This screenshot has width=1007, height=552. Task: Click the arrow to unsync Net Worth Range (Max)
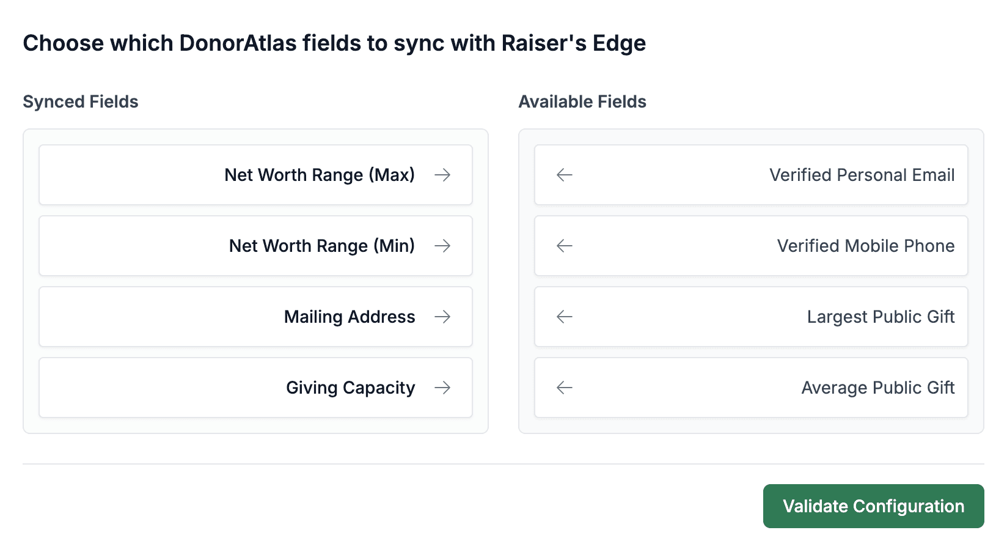(444, 175)
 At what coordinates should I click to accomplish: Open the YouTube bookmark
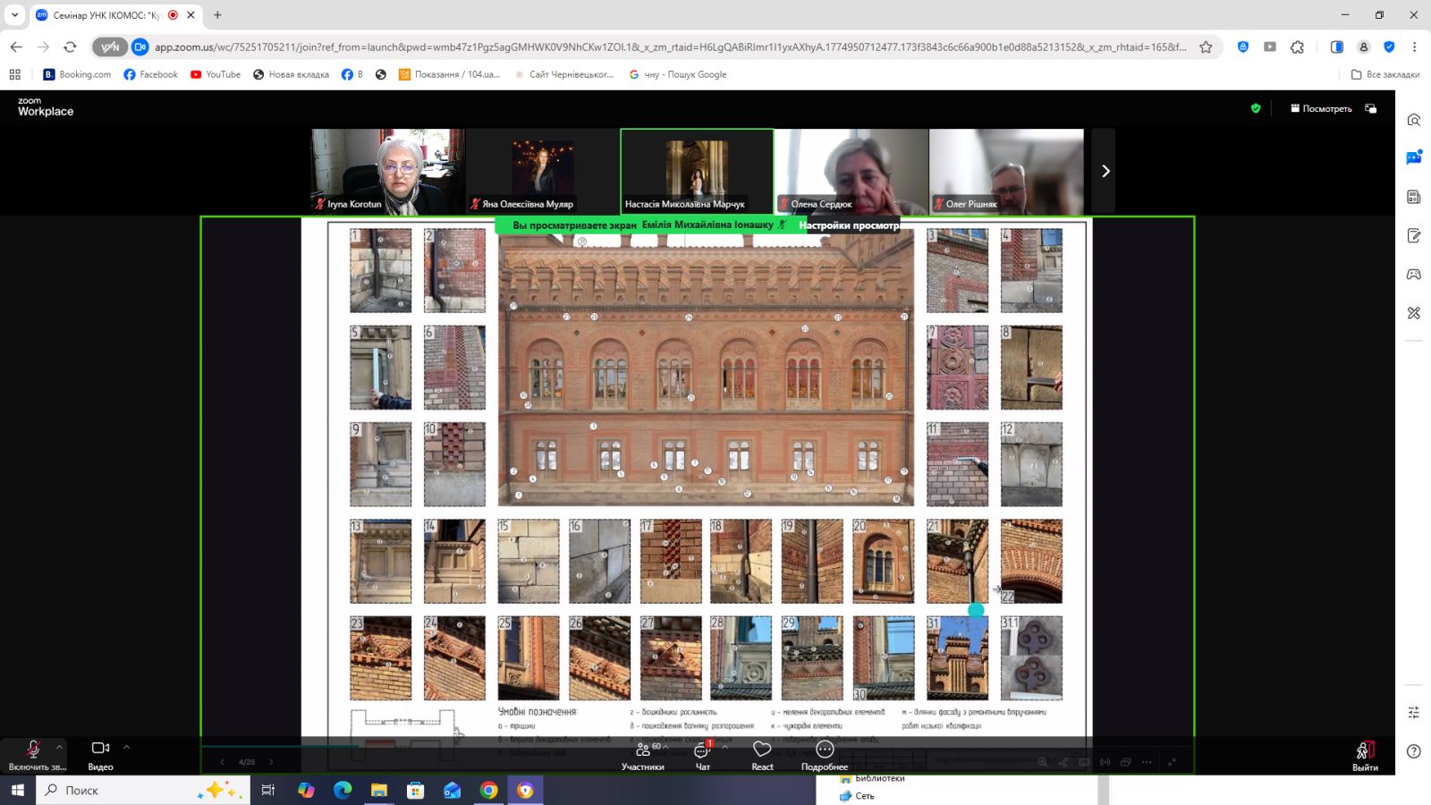click(216, 74)
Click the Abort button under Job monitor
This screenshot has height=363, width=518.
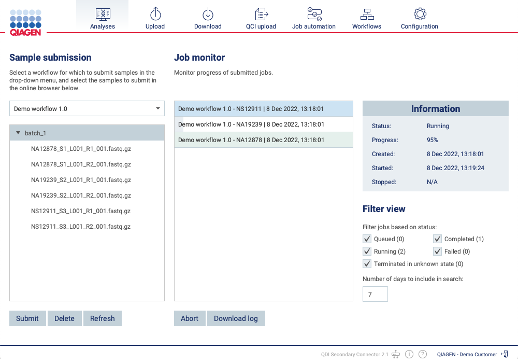click(190, 318)
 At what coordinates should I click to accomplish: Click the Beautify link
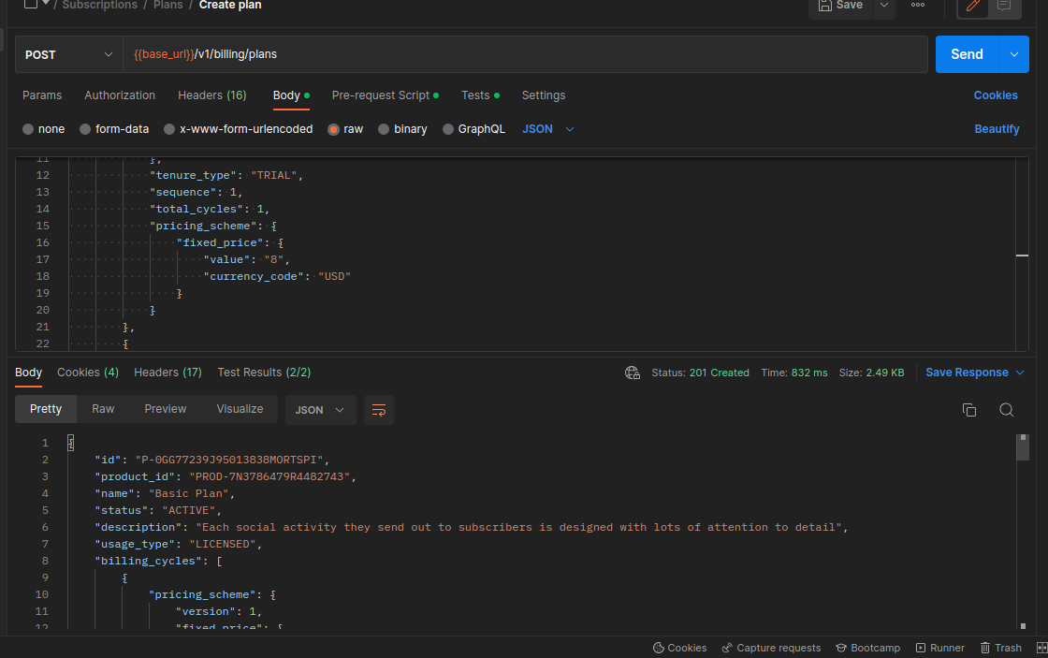tap(997, 129)
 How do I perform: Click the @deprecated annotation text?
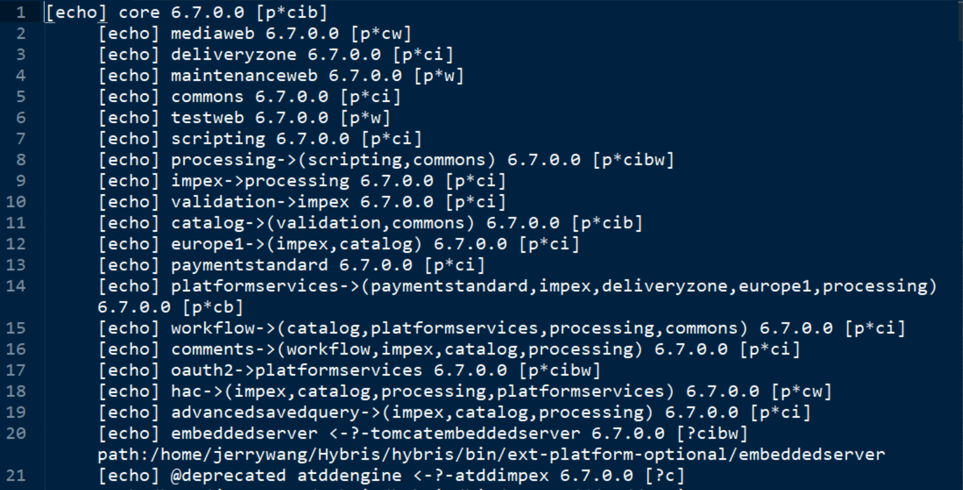(228, 475)
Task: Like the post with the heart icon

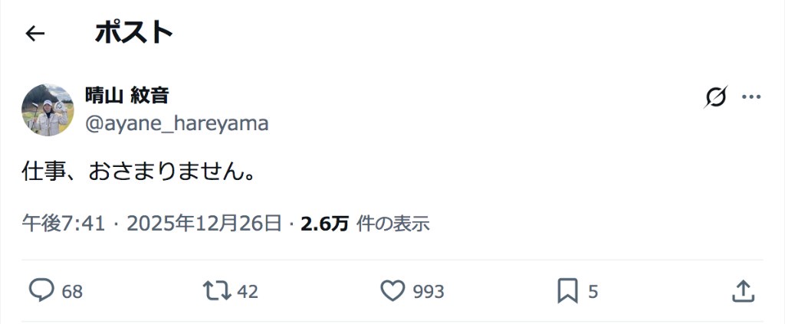Action: pyautogui.click(x=393, y=291)
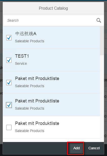Select the unselected white Paket mit Produktliste title
107x156 pixels.
tap(37, 123)
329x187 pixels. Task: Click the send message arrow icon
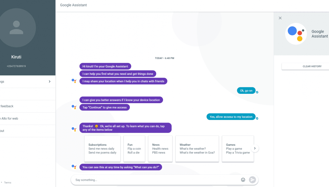[x=252, y=180]
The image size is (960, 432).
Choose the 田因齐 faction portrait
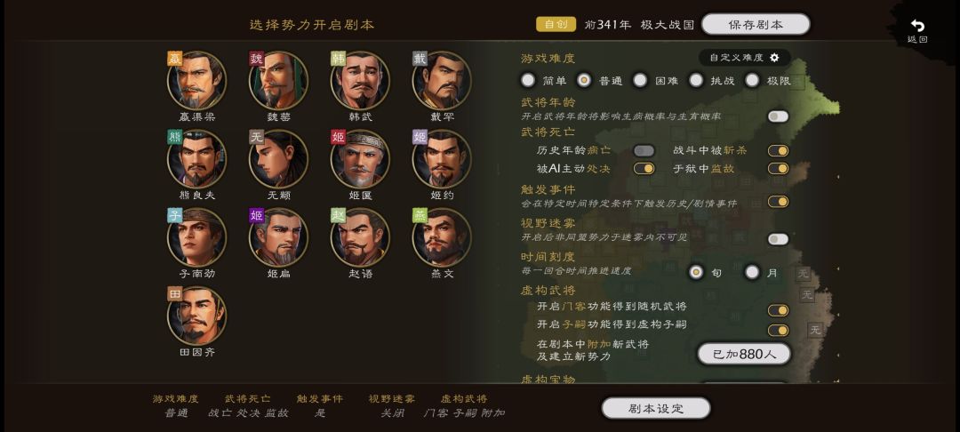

......

» **WHAT IS BEING ASKED**
Retype the lines from the one containing "Task: Like the post with the heart icon" down to the last line of the records, both included, exactly and nothing more. Pictures stay out.

» **EXPECTED ANSWER**
Task: Like the post with the heart icon

Action: pyautogui.click(x=393, y=291)
Select the unselected white Paket mit Produktliste title
107x156 pixels.
tap(37, 123)
329x187 pixels. Task: Click the send message arrow icon
[x=252, y=180]
The image size is (960, 432).
Choose the 田因齐 faction portrait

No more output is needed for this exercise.